Nasma Alsshutfa (Interior Architecture, 2024) wins Archiprix 2025 with her graduation project 'I am grateful (?)'. Archiprix 2025 presents the most promising graduation projects from Dutch design schools in the fields of architecture, urban planning, interior and landscape architecture.

This year's edition focuses on 'Rethink and Repair' - a call to the design world to question existing systems and to focus on the importance of care, empathy and repair.

The jury about Nasma's work:

"The jury is deeply moved by the project and believes it highlights the failure of the Dutch refugee reception system. The jury describes the installation as painful and poignant but also appreciates the poetic layer that allows room for viewers’ imagination and emotions. The strength of the project lies in its storytelling, which is employed both visually and auditorily. Using headphones, visitors can hear the designer recount her experiences during the asylum process. This project compels the design discipline to explore and reflect on how it can contribute to systemic change, especially given increasing failure of the asylum system. More broadly, the designer questions the role of interior architecture within the current system, revealing that design has little to no place within the existing spatial structures of asylum seekers’ centers."

Nasma about her work:

"During my two-year asylum journey in the Netherlands, I was forced to move between five different refugee centres. In this installation, I have reconstructed one room of each of the five camps:
Ter Apel,
Wassenaar,
Luttelgeest
Wageningen,
and Amsterdam.

I am grateful (?)

A Journey to a Legal Refugee Status in the Netherlands!

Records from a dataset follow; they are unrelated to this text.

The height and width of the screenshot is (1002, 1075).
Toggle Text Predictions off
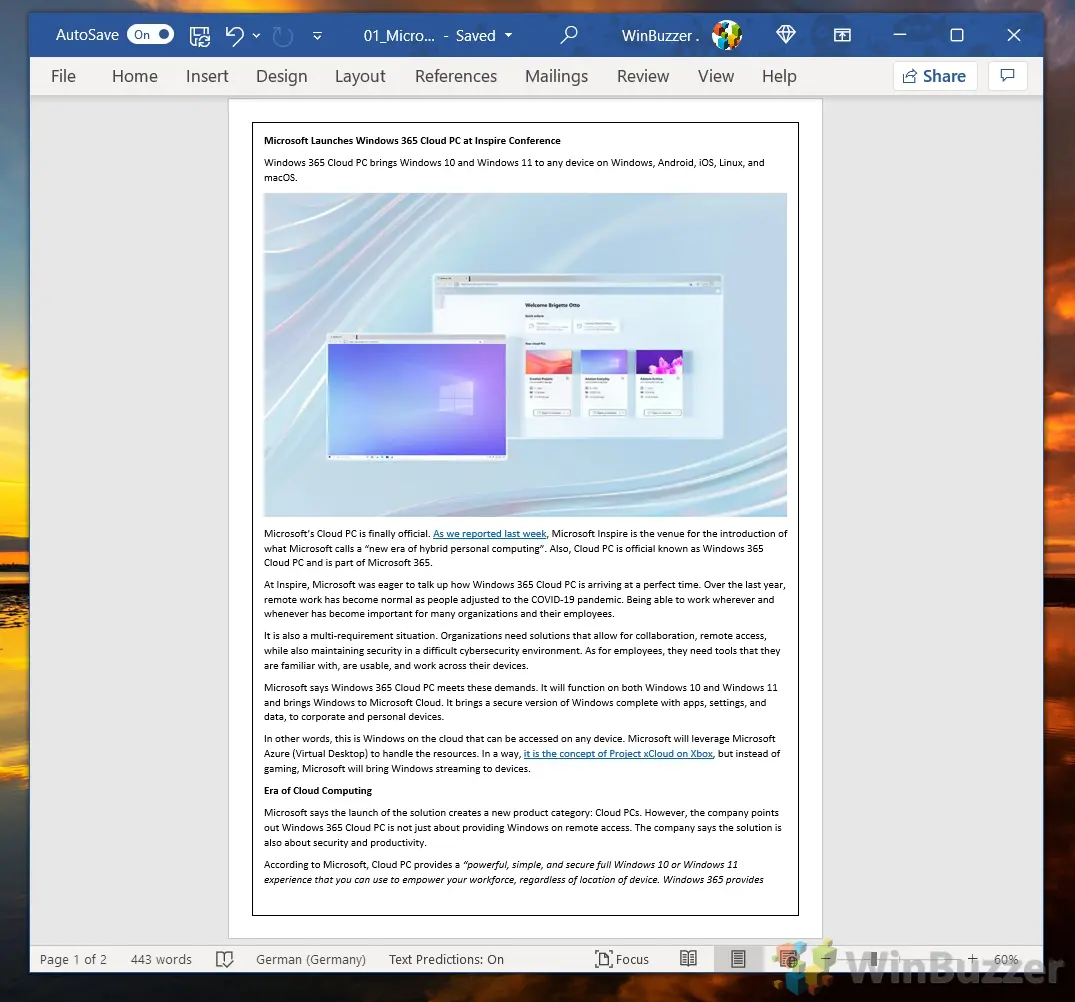click(446, 959)
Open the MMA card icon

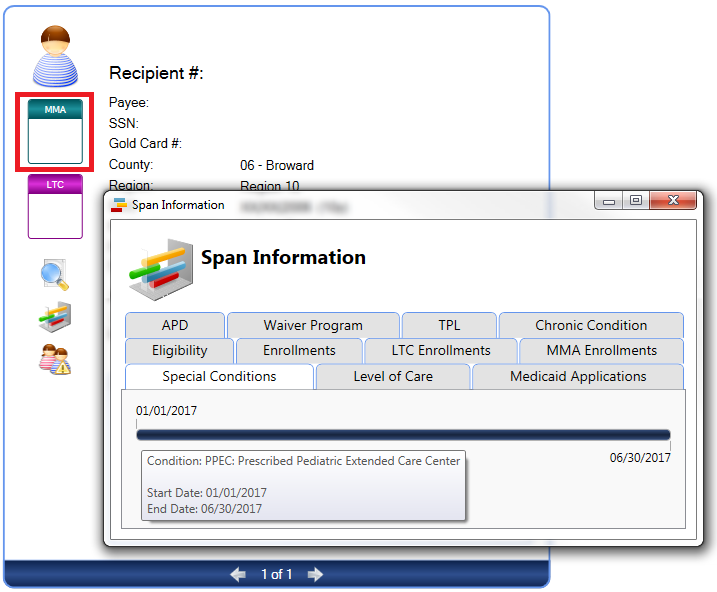click(55, 132)
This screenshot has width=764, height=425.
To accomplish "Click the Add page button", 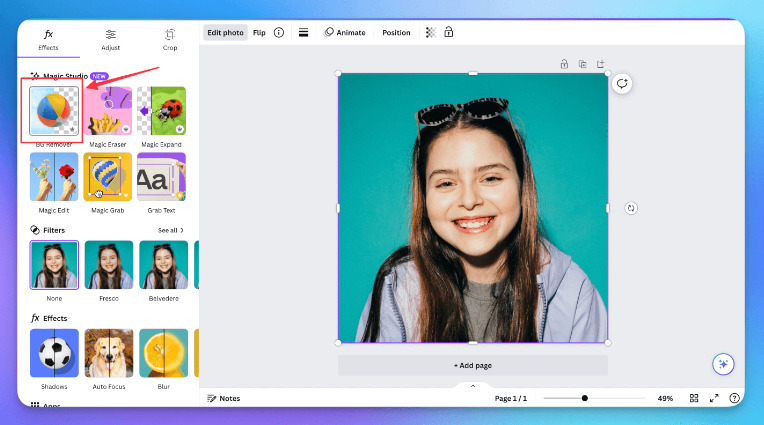I will [x=472, y=365].

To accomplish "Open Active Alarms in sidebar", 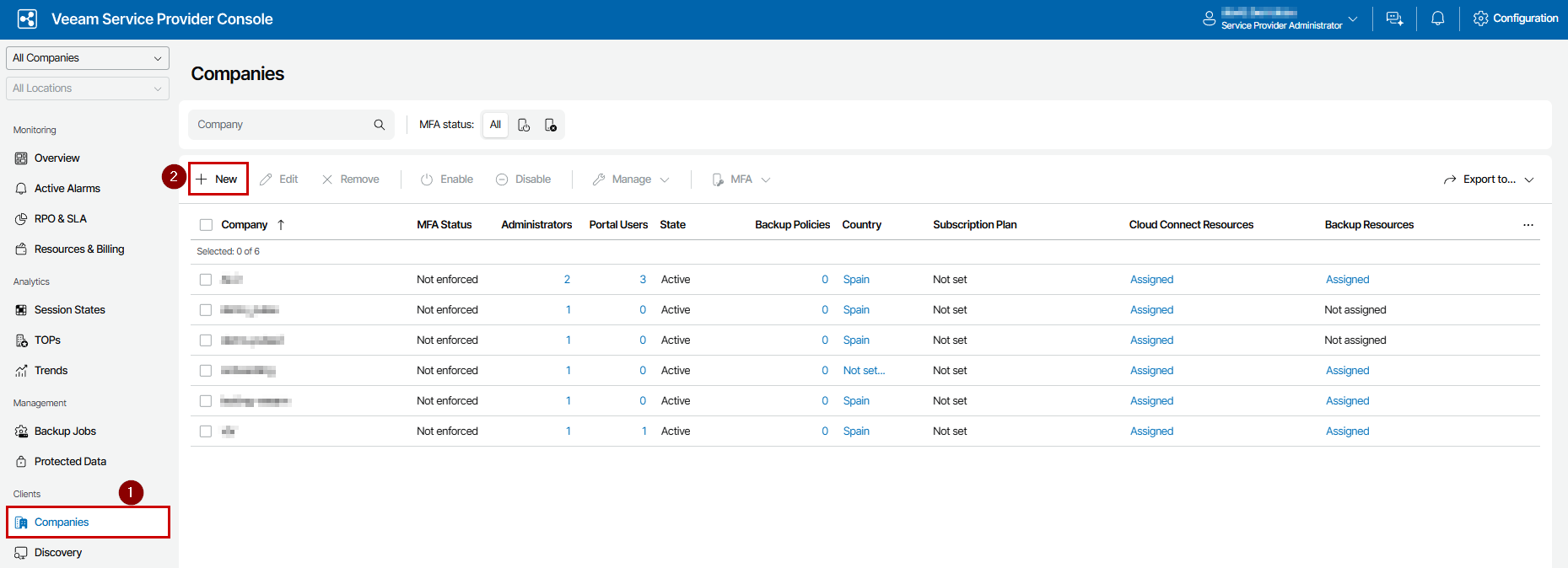I will tap(67, 189).
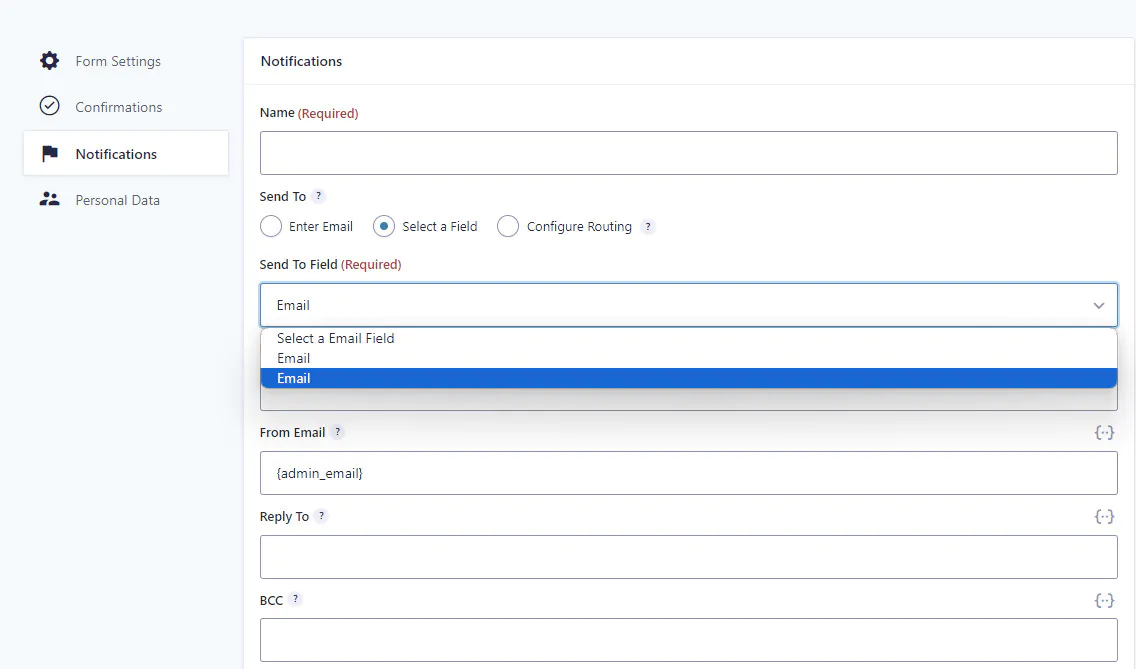Select the Enter Email radio button

(x=271, y=227)
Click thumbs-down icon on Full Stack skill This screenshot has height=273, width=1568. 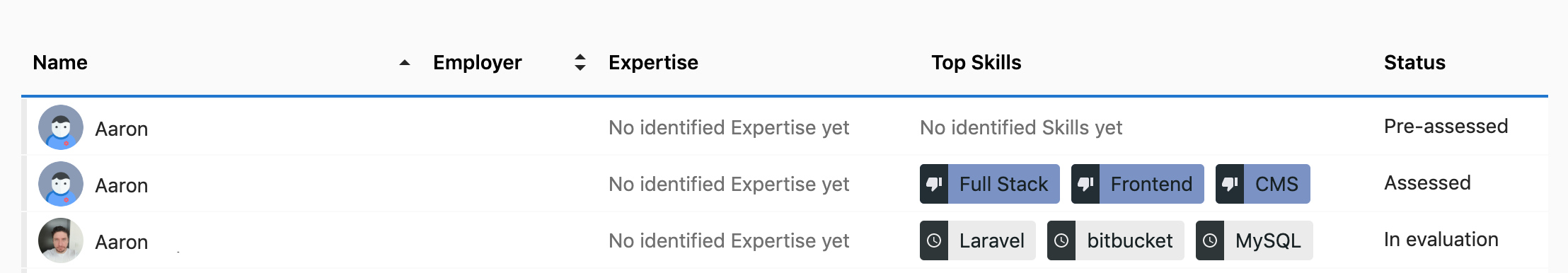click(934, 184)
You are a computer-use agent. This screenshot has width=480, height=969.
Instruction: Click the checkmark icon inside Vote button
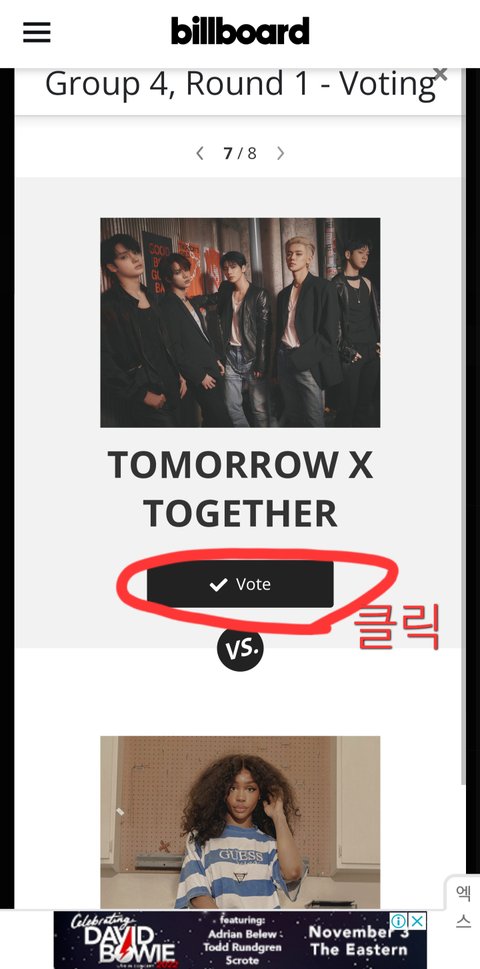218,585
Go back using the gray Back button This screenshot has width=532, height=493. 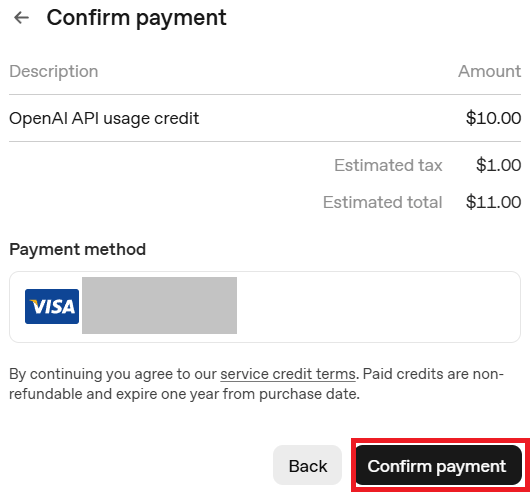click(x=307, y=465)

Behind the walls of the refugee centers lies another dimension, a place that doesn’t look like the Netherlands. You might think that the route is the hardest part of any refugee's journey, but unfortunately, the journey continues even within the country of arrival— in this case, the Netherlands. The struggle persists within the confines of the Dutch refugee centers. Arriving in the Netherlands should mark the end of the story, where everyone can live happily ever after. But the reality is that another journey, not much better than the previous one, has just begun.

In this project, I am trying to depict the struggles refugees face in the Dutch refugee centers. I aim to create spaces that reflect the emotions experienced within them. How do these spaces change over endless waiting? How do they reflect various emotions? How do they embody the psychological state of their inhabitants? What do spaces represent if they identify a system of repetition?

Through recreating spaces based on various scenarios and experiences—both my own and those of many others in camps across the Netherlands—I strive to shed light on the ongoing journey refugees face even after reaching their destination. This project is an exploration of the intersection between physical space and emotional experience, an attempt to make tangible the often-invisible struggles of those seeking safety and longing for a new beginning."